De contrabando, na calda da noite, Suas Excelências inseriram medidas que desestimulam bastante o Ministério Público a ser contundente na hora de apurar malfeitorias. Pelas emendas aprovadas, os promotores e procuradores poderão responder pelo crime de abuso de autoridade caso instaurem “procedimento sem que existam indícios mínimos de prática de algum delito”. Ao tomar essa decisão, Suas Excelências reforçaram o principal entrave ao funcionamento do setor público. Uma das críticas mais freqüentes à atuação dos servidores públicos é sua demora em agir.

Essa demora existe, e não é por acaso. O serviço público é pautado pela legalidade. Na prática, um servidor só pode atuar se tiver o respaldo da lei. E no caso de sua atuação ser legalmente contestada, o servidor poderá ser processado, e, no limite, perder seu emprego, sua carreira e sua aposentadoria. E aqui, contestação legal pode ser a ausência de uma assinatura em um processo absolutamente corriqueiro. Há mais. Se for processado, o servidor não poderá ser defendido por seu empregador, como ocorre na iniciativa privada. Assim, os lentos, custosos e desgastantes processos caem na conta pessoal do servidor.

Em um ambiente assim, a tendência sempre será pela cautela máxima e pela aderência máxima à letra da lei, o que por definição emperra as engrenagens da máquina pública. Ao estender esse risco aos procuradores e promotores, os nobres deputados quiseram amputar os membros do Ministério Público. Corruptos e corruptores não registram seus atos em cartório, nem postam fotos de transações ilícitas nas redes sociais. Assim, as investigações partem de suspeitas, algumas fundadas, outras não. Se algo induzir um procurador a sair procurando e essa suspeita provar-se infundada, o procurador também corre o risco de ter de indenizar quem for denunciado por ele. Assim como o Ministério Público.

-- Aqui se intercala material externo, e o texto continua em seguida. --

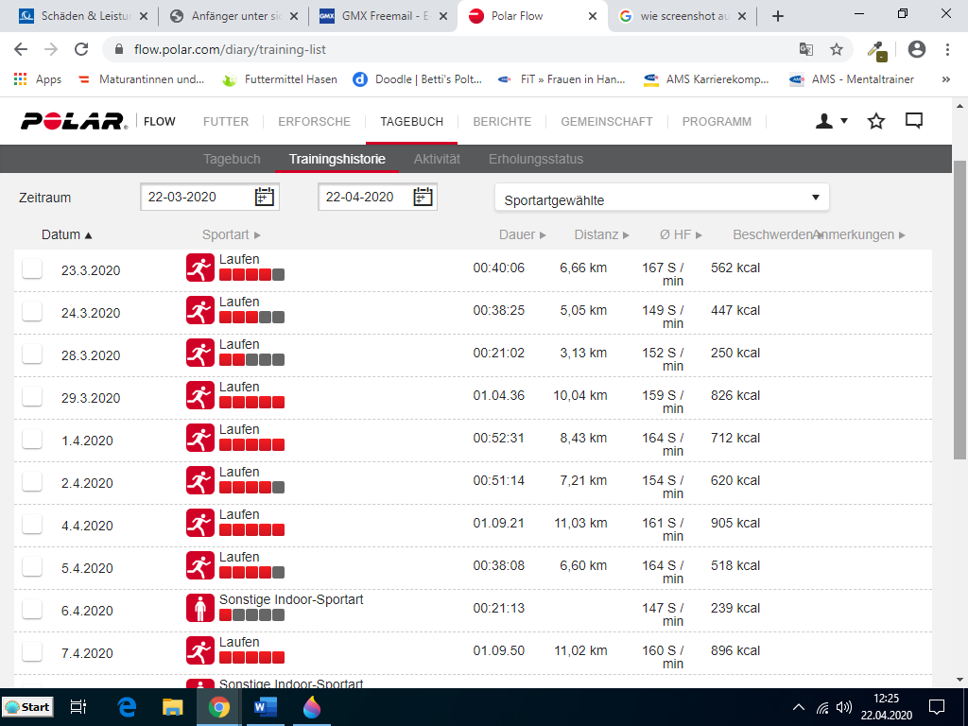The image size is (968, 726).
Task: Click the running icon for 23.3.2020
Action: click(199, 268)
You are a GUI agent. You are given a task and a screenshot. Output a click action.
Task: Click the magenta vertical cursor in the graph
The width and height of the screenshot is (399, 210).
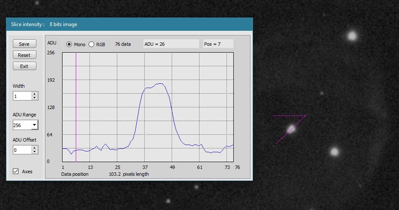tap(76, 107)
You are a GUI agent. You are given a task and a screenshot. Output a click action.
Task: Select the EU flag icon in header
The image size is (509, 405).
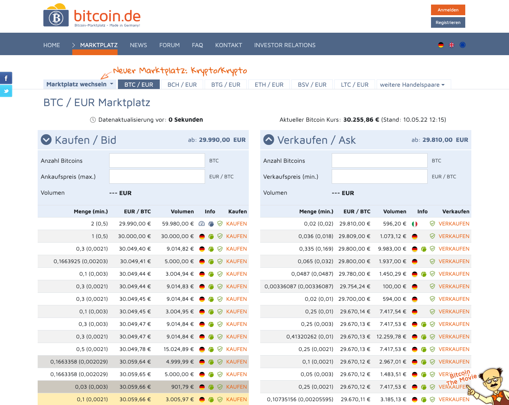(463, 45)
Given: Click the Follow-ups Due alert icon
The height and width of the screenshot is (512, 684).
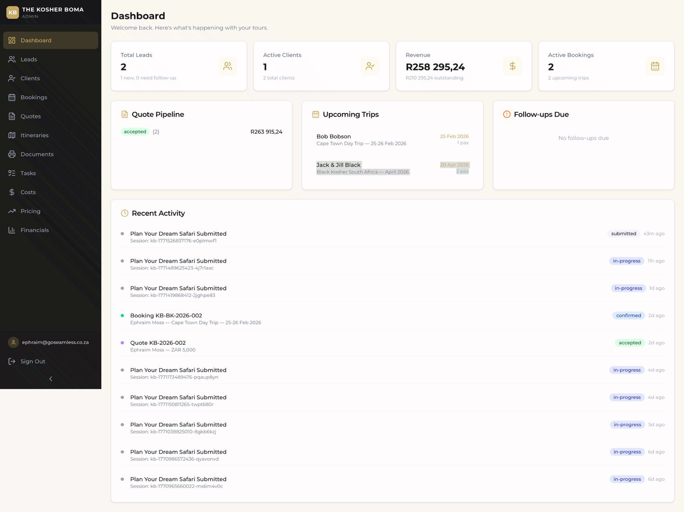Looking at the screenshot, I should point(507,114).
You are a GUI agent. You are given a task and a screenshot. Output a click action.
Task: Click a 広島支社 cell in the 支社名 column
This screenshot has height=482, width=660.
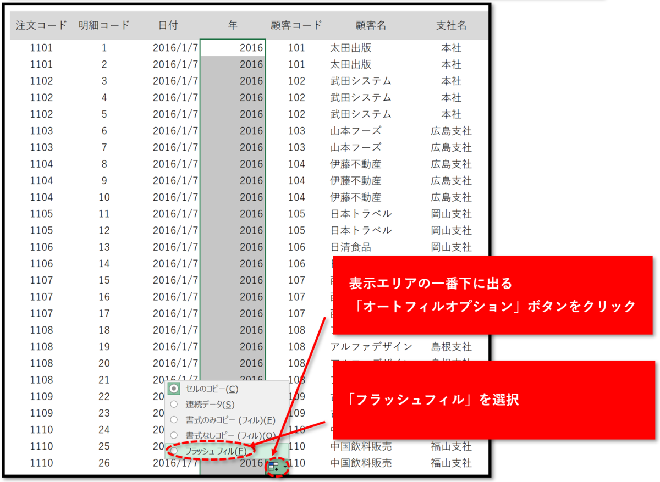click(451, 130)
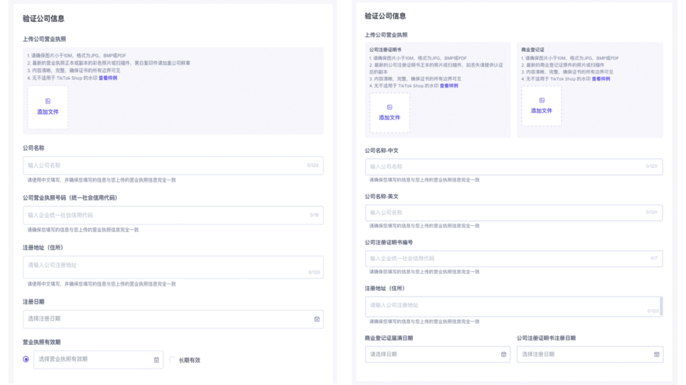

Em um momento no qual a opinião pública demonstra, com voz e voto, que demanda justiça e repudia velhas práticas políticas, o trabalho feito na madrugada pelos parlamentares mostra um divórcio litigioso com a vontade das ruas. Ou, como disse o senador Aloysio Nunes Ferreira (PSDB-SP), ao conclamar os senadores a barrar a proposta. “Nós estamos mexendo com coisas muito perigosas, com coisas muito delicadas, e em um ambiente explosivo. O povo brasileiro olha para nós, seus representantes, dizendo ‘vocês não nos representam’. Nós queremos jogar água nesse moinho? Jogar pólvora nessa fogueira?” Tomara que essa sensatez contamine os colegas do Senado, sob pena de queimar o Parlamento na fogueira da insensatez.